So just stop with the claims. I thought this—well, let’s call it an exaggeration rather than a myth—had died down, but no.  It cropped up in a recent enewsletter from a source I’d have thought knew better: the National Garden Bureau. Yes, the NGB is all about marketing, but it generally sticks with announcing All-America Selections, promoting the work of longtime gardening experts, surveying gardeners, and so on. Mind you, the word “might” was used, but that came after “And we all know they can help ‘clear the air.’” This is by no means a forthright statement that plants do any true air cleaning and it wasn’t meant to be.

The people at NGB know just as well as most of us that a 1989 NASA study about plants cleaning volatile organic compounds (VOCs) from interior spaces has been found to be fine as far as it went, but its conditions were far from that to be found in any home. As this article notes, “To reduce VOCs enough to impact air quality would require around 10 plants per square foot. In a small 500-square foot apartment, that’s 5,000 plants.”

I know there are a lot of fanatical houseplant collectors out there, but that number sounds a bit high. Full disclosure: I bought into all the air-cleaning at one point myself, until I saw better data.

I could cite studies about this all day long—here’s the one the NatGeo article I mentioned above uses—but that’s not the point.

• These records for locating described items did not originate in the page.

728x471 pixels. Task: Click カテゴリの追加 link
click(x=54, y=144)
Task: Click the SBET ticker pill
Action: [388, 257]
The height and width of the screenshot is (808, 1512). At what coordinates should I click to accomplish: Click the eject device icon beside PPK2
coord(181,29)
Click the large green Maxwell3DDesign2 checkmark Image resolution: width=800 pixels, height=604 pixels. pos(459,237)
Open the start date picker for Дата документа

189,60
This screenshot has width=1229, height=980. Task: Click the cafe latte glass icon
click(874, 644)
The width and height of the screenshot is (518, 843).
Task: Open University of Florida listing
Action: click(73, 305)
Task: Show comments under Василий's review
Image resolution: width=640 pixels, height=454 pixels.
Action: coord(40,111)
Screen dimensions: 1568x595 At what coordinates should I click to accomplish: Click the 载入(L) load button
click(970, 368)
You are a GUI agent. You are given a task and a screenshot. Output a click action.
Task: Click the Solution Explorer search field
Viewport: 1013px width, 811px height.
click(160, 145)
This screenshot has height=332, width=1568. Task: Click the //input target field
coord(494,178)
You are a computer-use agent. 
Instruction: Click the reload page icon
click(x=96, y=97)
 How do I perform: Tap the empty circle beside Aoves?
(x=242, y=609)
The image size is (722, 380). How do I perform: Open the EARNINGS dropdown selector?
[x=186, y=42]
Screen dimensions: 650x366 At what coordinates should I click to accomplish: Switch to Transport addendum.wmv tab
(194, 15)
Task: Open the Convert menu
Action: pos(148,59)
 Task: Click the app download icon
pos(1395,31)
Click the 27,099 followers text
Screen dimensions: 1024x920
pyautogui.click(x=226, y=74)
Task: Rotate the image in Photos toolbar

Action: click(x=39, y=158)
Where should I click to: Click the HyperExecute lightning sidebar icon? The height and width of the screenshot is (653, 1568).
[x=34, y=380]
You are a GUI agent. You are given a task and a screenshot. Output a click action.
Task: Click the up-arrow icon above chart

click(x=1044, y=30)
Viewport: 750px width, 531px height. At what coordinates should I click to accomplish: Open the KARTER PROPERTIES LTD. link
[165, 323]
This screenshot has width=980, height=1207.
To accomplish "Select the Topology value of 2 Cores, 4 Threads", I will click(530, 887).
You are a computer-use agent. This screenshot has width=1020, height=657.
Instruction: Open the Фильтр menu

At all. Houseplants are wonderful. A boatload of positive arguments can be made that have nothing to do with air-cleaning. They provide beauty and softening effects to interior spaces. To some degree, they bring nature inside. Many of them even make rooms smell nicer, as the tulips I’m forcing in my dining room (at top) do. Though I won’t claim psychological benefits for all—those studies exist as well—I know they make me feel happier.

We don’t need to oversell houseplants.